The way to go forward is to do adopt a hybrid method of law practice where we go into the physical office when there is a need to. Technology has enabled us to plug in and work from anywhere. I have attended meetings in the midst of hospital visits or whilst being on the go and worked from cafes whilst waiting for the next appointment.

Though physical contact and body language are essential in Court hearings and mediations, again we can have hybrid Court attendances as well. Tele Case Conferences conducted by the Family Courts have helped us to save time and these conferences are conducted expeditiously compared to the days of travelling to Court and waiting for our turn at the Case Conference which often does not last more than 10 minutes. Online Court mediation sessions have also been effective, except for the occasional IT glitches and fatigue caused by sitting in a Zoom mediation for continuous periods of time. It saved us time from going in and out of the Mediation Chambers for our private sessions and scrambling to find that physical private space in the Courts. We now have break-out rooms in Zoom and the Mediation Judge comes in and out of the rooms effortlessly.

The pre-2020 way of working was the only way we knew how to run our law practice.
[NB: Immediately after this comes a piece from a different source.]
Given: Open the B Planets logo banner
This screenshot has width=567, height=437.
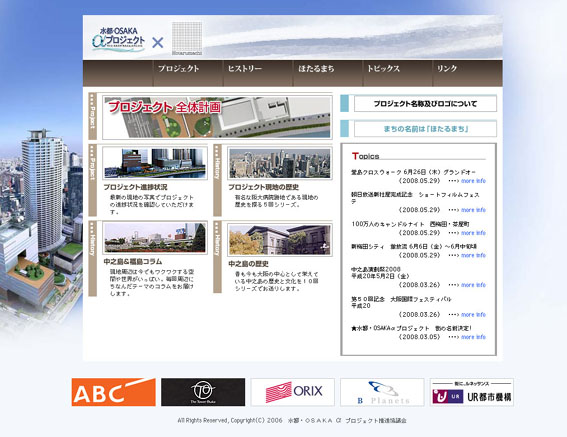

We gave lip service to video conference hearings or to technology in law practice. But now, we have been shown that there are other methods of working which are more efficient and productive. Does change have to be imposed on us by pandemics or by the movers and shakers in our society? Or should we be responsible to make the changes that we wish for?
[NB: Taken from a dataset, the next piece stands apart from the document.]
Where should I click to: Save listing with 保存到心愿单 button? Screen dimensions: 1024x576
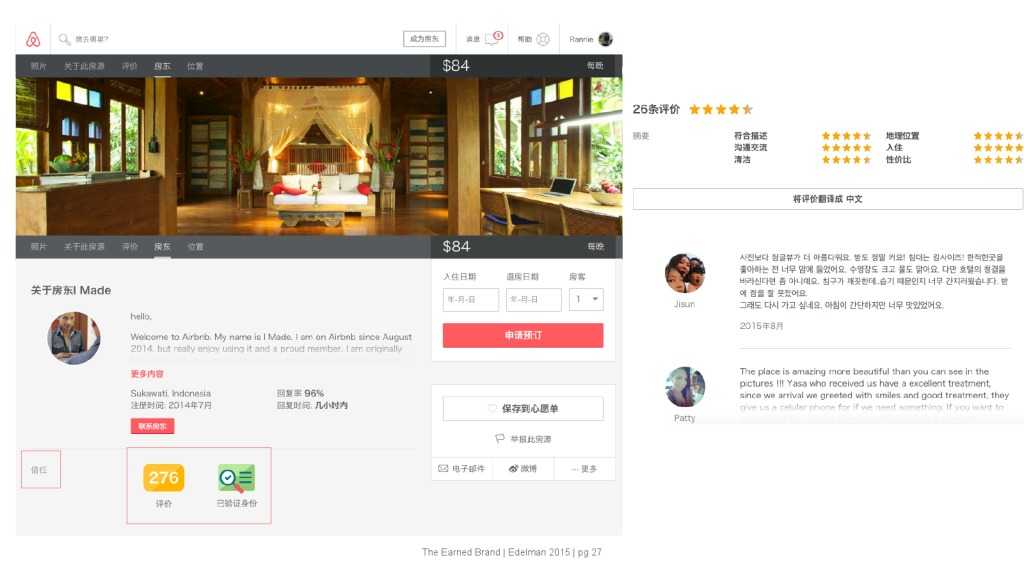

Change is shaking up the status quo and is uncomfortable. It is difficult to accept and adapt to changes. But changes are introduced to our lives every day by external forces – physical aspects of Singapore change from year to year. Old buildings that have been part of our growing up years are torn up and replaced with glass towers and retail malls. Retail shops just close down suddenly after enjoying a long history in Singapore. Mobile phone technology changes once every two years.

Life in Singapore is about change, whether consciously or sub-consciously. As Minister Indranee Rajah said, future life in Singapore is going to be phydigital.

Let’s make changes ourselves and not wait for changes to be imposed on us.